• [Aim]: Lay out every line of the records below as a numbered list, omitting any blank lines.

+++ The data +++

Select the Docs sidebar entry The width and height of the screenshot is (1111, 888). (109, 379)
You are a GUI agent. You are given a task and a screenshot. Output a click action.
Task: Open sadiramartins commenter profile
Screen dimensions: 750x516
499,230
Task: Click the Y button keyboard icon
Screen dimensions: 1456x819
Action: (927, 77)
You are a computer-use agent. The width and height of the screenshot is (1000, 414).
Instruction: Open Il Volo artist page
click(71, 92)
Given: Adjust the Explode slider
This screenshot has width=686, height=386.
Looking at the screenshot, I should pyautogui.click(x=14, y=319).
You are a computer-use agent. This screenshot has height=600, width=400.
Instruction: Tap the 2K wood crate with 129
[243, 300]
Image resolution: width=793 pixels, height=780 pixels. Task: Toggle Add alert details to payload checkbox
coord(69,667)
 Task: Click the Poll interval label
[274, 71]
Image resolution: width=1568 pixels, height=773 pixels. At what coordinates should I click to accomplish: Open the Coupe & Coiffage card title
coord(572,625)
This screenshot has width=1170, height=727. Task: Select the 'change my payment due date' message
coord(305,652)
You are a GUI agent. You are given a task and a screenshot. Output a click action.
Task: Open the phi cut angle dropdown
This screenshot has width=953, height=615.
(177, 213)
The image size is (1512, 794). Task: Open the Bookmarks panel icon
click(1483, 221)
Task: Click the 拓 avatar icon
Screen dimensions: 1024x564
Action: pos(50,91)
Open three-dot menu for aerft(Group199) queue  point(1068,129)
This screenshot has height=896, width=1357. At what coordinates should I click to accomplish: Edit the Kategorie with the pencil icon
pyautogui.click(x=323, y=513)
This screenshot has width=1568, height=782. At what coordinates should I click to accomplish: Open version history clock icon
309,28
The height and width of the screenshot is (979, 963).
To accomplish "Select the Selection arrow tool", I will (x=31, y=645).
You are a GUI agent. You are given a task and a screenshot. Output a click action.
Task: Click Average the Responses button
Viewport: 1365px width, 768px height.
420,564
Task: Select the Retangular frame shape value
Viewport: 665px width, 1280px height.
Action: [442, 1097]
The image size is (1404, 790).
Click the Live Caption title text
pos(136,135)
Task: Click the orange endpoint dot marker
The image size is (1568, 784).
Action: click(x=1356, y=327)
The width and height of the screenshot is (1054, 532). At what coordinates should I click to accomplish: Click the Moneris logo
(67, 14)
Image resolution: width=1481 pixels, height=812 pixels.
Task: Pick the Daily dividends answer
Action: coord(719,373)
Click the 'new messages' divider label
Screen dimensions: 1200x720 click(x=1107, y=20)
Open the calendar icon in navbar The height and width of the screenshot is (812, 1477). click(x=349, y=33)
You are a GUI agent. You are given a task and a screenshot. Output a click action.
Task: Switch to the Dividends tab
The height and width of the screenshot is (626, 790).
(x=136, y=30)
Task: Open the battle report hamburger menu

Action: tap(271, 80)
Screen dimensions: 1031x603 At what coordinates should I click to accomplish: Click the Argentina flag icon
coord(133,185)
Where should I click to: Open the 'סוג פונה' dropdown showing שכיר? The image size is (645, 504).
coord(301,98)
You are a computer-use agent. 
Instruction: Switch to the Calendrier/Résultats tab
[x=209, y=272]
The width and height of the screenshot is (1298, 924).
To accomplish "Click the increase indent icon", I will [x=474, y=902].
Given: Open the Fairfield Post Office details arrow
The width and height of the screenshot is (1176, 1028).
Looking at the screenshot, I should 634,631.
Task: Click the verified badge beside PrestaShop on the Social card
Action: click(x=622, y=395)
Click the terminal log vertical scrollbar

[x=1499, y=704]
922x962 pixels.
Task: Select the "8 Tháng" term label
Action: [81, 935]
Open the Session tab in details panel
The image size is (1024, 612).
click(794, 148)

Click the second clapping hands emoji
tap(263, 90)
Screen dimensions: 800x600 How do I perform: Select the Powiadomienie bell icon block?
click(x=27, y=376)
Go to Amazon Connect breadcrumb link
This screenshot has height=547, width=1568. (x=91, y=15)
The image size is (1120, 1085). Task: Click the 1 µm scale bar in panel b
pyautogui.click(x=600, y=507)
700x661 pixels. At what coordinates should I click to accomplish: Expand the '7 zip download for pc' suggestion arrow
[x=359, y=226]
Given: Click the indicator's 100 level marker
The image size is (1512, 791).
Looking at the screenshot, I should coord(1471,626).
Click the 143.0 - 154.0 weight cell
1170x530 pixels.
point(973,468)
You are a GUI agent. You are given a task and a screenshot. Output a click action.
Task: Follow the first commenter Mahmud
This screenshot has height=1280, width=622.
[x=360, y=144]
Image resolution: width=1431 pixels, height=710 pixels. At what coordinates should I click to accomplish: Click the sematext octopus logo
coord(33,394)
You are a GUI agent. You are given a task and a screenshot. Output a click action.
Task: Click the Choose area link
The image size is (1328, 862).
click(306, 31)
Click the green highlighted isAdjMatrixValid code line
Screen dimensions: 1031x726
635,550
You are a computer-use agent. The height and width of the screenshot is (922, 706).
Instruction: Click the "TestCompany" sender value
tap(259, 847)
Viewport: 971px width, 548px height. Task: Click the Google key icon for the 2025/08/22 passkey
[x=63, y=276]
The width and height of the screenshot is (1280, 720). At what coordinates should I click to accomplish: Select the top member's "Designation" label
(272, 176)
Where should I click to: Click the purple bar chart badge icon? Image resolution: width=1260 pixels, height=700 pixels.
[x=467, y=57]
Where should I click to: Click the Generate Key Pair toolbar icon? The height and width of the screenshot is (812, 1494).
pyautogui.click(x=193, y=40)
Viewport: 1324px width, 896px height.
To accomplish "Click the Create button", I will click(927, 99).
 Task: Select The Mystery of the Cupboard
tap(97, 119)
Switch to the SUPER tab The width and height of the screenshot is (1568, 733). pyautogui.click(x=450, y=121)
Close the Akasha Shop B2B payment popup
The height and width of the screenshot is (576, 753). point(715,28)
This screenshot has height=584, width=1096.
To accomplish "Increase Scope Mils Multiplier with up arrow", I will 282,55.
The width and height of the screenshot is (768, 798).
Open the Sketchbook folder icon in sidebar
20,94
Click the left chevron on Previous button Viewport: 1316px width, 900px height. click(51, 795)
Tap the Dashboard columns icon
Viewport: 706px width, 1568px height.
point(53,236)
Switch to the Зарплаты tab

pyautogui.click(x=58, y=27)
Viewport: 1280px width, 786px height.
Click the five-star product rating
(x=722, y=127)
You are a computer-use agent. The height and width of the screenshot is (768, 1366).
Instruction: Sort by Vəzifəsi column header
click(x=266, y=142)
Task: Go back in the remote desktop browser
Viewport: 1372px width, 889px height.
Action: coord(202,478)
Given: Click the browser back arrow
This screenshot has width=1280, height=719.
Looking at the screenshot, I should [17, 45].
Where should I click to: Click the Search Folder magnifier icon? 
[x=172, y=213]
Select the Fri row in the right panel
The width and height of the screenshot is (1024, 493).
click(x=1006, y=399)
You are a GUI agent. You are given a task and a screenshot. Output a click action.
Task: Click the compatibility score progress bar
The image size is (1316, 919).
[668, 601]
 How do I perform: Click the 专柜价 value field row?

+++

• [Written response]:
1. Select the Docs sidebar entry The width and height of the screenshot is (1111, 888). (109, 379)
2. You are a GUI agent. You are given a task and a screenshot. Output a click action.
3. Task: Open sadiramartins commenter profile
4. Screen dimensions: 750x516
5. 499,230
6. Task: Click the Y button keyboard icon
7. Screen dimensions: 1456x819
8. Action: (927, 77)
9. You are a computer-use agent. The width and height of the screenshot is (1000, 414).
10. Instruction: Open Il Volo artist page
11. click(71, 92)
12. Given: Adjust the Explode slider
13. This screenshot has width=686, height=386.
14. Looking at the screenshot, I should pyautogui.click(x=14, y=319).
15. You are a computer-use agent. This screenshot has height=600, width=400.
16. Instruction: Tap the 2K wood crate with 129
17. [243, 300]
18. Image resolution: width=793 pixels, height=780 pixels. Task: Toggle Add alert details to payload checkbox
19. coord(69,667)
20.  Task: Click the Poll interval label
21. [274, 71]
22. Image resolution: width=1568 pixels, height=773 pixels. At what coordinates should I click to accomplish: Open the Coupe & Coiffage card title
23. coord(572,625)
24. This screenshot has width=1170, height=727. Task: Select the 'change my payment due date' message
25. coord(305,652)
26. You are a GUI agent. You are given a task and a screenshot. Output a click action.
27. Task: Open the phi cut angle dropdown
28. This screenshot has width=953, height=615.
29. (177, 213)
30. The image size is (1512, 794). Task: Open the Bookmarks panel icon
31. click(1483, 221)
32. Task: Click the 拓 avatar icon
33. Screen dimensions: 1024x564
34. Action: pos(50,91)
35. Open three-dot menu for aerft(Group199) queue  point(1068,129)
36. This screenshot has height=896, width=1357. At what coordinates should I click to accomplish: Edit the Kategorie with the pencil icon
37. pyautogui.click(x=323, y=513)
38. This screenshot has width=1568, height=782. At what coordinates should I click to accomplish: Open version history clock icon
39. 309,28
40. The height and width of the screenshot is (979, 963).
41. To accomplish "Select the Selection arrow tool", I will (x=31, y=645).
42. You are a GUI agent. You are given a task and a screenshot. Output a click action.
43. Task: Click Average the Responses button
44. Viewport: 1365px width, 768px height.
45. 420,564
46. Task: Select the Retangular frame shape value
47. Viewport: 665px width, 1280px height.
48. Action: [442, 1097]
49. The image size is (1404, 790).
50. Click the Live Caption title text
51. pos(136,135)
52. Task: Click the orange endpoint dot marker
53. The image size is (1568, 784).
54. Action: click(x=1356, y=327)
55. The width and height of the screenshot is (1054, 532). At what coordinates should I click to accomplish: Click the Moneris logo
56. (67, 14)
57. Image resolution: width=1481 pixels, height=812 pixels.
58. Task: Pick the Daily dividends answer
59. Action: coord(719,373)
60. Click the 'new messages' divider label
61. Screen dimensions: 1200x720 click(x=1107, y=20)
62. Open the calendar icon in navbar The height and width of the screenshot is (812, 1477). click(x=349, y=33)
63. You are a GUI agent. You are given a task and a screenshot. Output a click action.
64. Task: Switch to the Dividends tab
65. The height and width of the screenshot is (626, 790).
66. (x=136, y=30)
67. Task: Open the battle report hamburger menu
68. Action: tap(271, 80)
69. Screen dimensions: 1031x603 At what coordinates should I click to accomplish: Click the Argentina flag icon
70. coord(133,185)
71. Where should I click to: Open the 'סוג פונה' dropdown showing שכיר? The image size is (645, 504).
72. coord(301,98)
73. You are a computer-use agent. 
74. Instruction: Switch to the Calendrier/Résultats tab
75. [x=209, y=272]
76. The width and height of the screenshot is (1298, 924).
77. To accomplish "Click the increase indent icon", I will [x=474, y=902].
78. Given: Open the Fairfield Post Office details arrow
79. The width and height of the screenshot is (1176, 1028).
80. Looking at the screenshot, I should 634,631.
81. Task: Click the verified badge beside PrestaShop on the Social card
82. Action: click(x=622, y=395)
83. Click the terminal log vertical scrollbar
84. [x=1499, y=704]
85. 922x962 pixels.
86. Task: Select the "8 Tháng" term label
87. Action: [81, 935]
88. Open the Session tab in details panel
89. The image size is (1024, 612).
90. click(794, 148)
91. Click the second clapping hands emoji
92. tap(263, 90)
93. Screen dimensions: 800x600 How do I perform: Select the Powiadomienie bell icon block?
94. click(x=27, y=376)
95. Go to Amazon Connect breadcrumb link
96. This screenshot has height=547, width=1568. (x=91, y=15)
97. The image size is (1120, 1085). Task: Click the 1 µm scale bar in panel b
98. pyautogui.click(x=600, y=507)
99. 700x661 pixels. At what coordinates should I click to accomplish: Expand the '7 zip download for pc' suggestion arrow
100. [x=359, y=226]
101. Given: Click the indicator's 100 level marker
102. The image size is (1512, 791).
103. Looking at the screenshot, I should coord(1471,626).
104. Click the 143.0 - 154.0 weight cell
105. 1170x530 pixels.
106. point(973,468)
107. You are a GUI agent. You are given a task and a screenshot. Output a click action.
108. Task: Follow the first commenter Mahmud
109. This screenshot has height=1280, width=622.
110. [x=360, y=144]
111. Image resolution: width=1431 pixels, height=710 pixels. At what coordinates should I click to accomplish: Click the sematext octopus logo
112. coord(33,394)
113. You are a GUI agent. You are given a task and a screenshot. Output a click action.
114. Task: Click the Choose area link
115. The image size is (1328, 862).
116. click(306, 31)
117. Click the green highlighted isAdjMatrixValid code line
118. Screen dimensions: 1031x726
119. 635,550
120. You are a computer-use agent. The height and width of the screenshot is (922, 706).
121. Instruction: Click the "TestCompany" sender value
122. tap(259, 847)
123. Viewport: 971px width, 548px height. Task: Click the Google key icon for the 2025/08/22 passkey
124. [x=63, y=276]
125. The width and height of the screenshot is (1280, 720). At what coordinates should I click to accomplish: Select the top member's "Designation" label
126. (272, 176)
127. Where should I click to: Click the purple bar chart badge icon? Image resolution: width=1260 pixels, height=700 pixels.
128. [x=467, y=57]
129. Where should I click to: Click the Generate Key Pair toolbar icon? The height and width of the screenshot is (812, 1494).
130. pyautogui.click(x=193, y=40)
131. Viewport: 1324px width, 896px height.
132. To accomplish "Click the Create button", I will click(927, 99).
133.  Task: Select The Mystery of the Cupboard
134. tap(97, 119)
135. Switch to the SUPER tab The width and height of the screenshot is (1568, 733). pyautogui.click(x=450, y=121)
136. Close the Akasha Shop B2B payment popup
137. The height and width of the screenshot is (576, 753). point(715,28)
138. This screenshot has height=584, width=1096.
139. To accomplish "Increase Scope Mils Multiplier with up arrow", I will 282,55.
140. The width and height of the screenshot is (768, 798).
141. Open the Sketchbook folder icon in sidebar
142. 20,94
143. Click the left chevron on Previous button Viewport: 1316px width, 900px height. click(51, 795)
144. Tap the Dashboard columns icon
145. Viewport: 706px width, 1568px height.
146. point(53,236)
147. Switch to the Зарплаты tab
148. pyautogui.click(x=58, y=27)
149. Viewport: 1280px width, 786px height.
150. Click the five-star product rating
151. (x=722, y=127)
152. You are a computer-use agent. The height and width of the screenshot is (768, 1366).
153. Instruction: Sort by Vəzifəsi column header
154. click(x=266, y=142)
155. Task: Go back in the remote desktop browser
156. Viewport: 1372px width, 889px height.
157. Action: coord(202,478)
158. Given: Click the browser back arrow
159. This screenshot has width=1280, height=719.
160. Looking at the screenshot, I should [17, 45].
161. Where should I click to: Click the Search Folder magnifier icon? 
162. [x=172, y=213]
163. Select the Fri row in the right panel
164. The width and height of the screenshot is (1024, 493).
165. click(x=1006, y=399)
166. You are a GUI agent. You are given a task and a screenshot. Output a click action.
167. Task: Click the compatibility score progress bar
168. The image size is (1316, 919).
169. [668, 601]
170.  How do I perform: Click the 专柜价 value field row?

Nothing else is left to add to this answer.